After he retired in 1943, he headed the manpower survey board of the Navy and was a member of the Pearl Harbor Court of Inquiry. In June 1945, he went to the Pacific and stayed for almost a year as Red Cross Commissioner.
At the time of his death, he was a director of the Missouri-Kansas-Texas Railway, the Texas Bank & Trust Company, the Kansas City Wholesale Grocery Company of Kansas City, Mo., and the Bird Shankle Corporation of San Antonio.
He was a member of the New York City University Club, the Dallas Downtown Club, the Fort Worth Club, the Alibi Club, and the Metropolitan Club and Chevy Chase Country Clubs of Washington, D.C.
He is survived by his wife, the former Berenice [sic] W. Platter of Denison; a daughter, Mrs. Frances A. Dillingham of Honolulu, T. H.; a son, Adolphus Andrews Jr. of Fort Worth; and three grandchildren.

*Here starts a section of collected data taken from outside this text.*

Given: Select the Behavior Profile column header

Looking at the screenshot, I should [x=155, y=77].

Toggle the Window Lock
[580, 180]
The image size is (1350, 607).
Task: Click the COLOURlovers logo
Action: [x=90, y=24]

Berenice Waples Platter Andrews
1888 - 1992

Berenice Waples Platter Andrews graduated from Walnut Hill School in Natick, Massachusetts. She married Vice-Admiral Adolphus Andrews, commander of the U.S. Navy's Third Naval District during World War II. They had two children: Adolphus Andrews Jr., a San Francisco socialite; and Frances Andrews Dillingham of Honolulu, Hawaii. After retiring in 1943, Admiral Andrews became president of the Waples-Platter Company. He died in 1948, a year after Berenice's mother, Fannie. There is some question about his burial place. One Find-A-Grave memorial places him in Fairview Cemetery, Denison, alongside Berenice. Another places him in Oak Cliff Cemetery in Dallas, next to the grave of his father.
Following her husband's death, Berenice lived in Denison for decades at her parents' former home at 1129 West Sears Street.
She died on January 7, 1992, at the age of 103.


Michael C. Scully wrote:
When the home [at 1129 West Sears] was sold, Bernice Waples Platter Andrews moved to the east end of her block, three properties away, the Encino Apartments. Her relocation was planned, and she designed a three bedroom, 3.5 bath ~ 2,300 square feet luxury apartment for her retirement. Facing Sears Street, it has a formal living room, fireplace, dining room w/ custom cabinetry for her many treasures, large kitchen and pantry, and an elevator. This was part of the original construction of the building at 1103 West Sears Street. After she died, at age 103, my parents, William Thomas and Mary Virginia Carlat Scully, occupied it until their passings.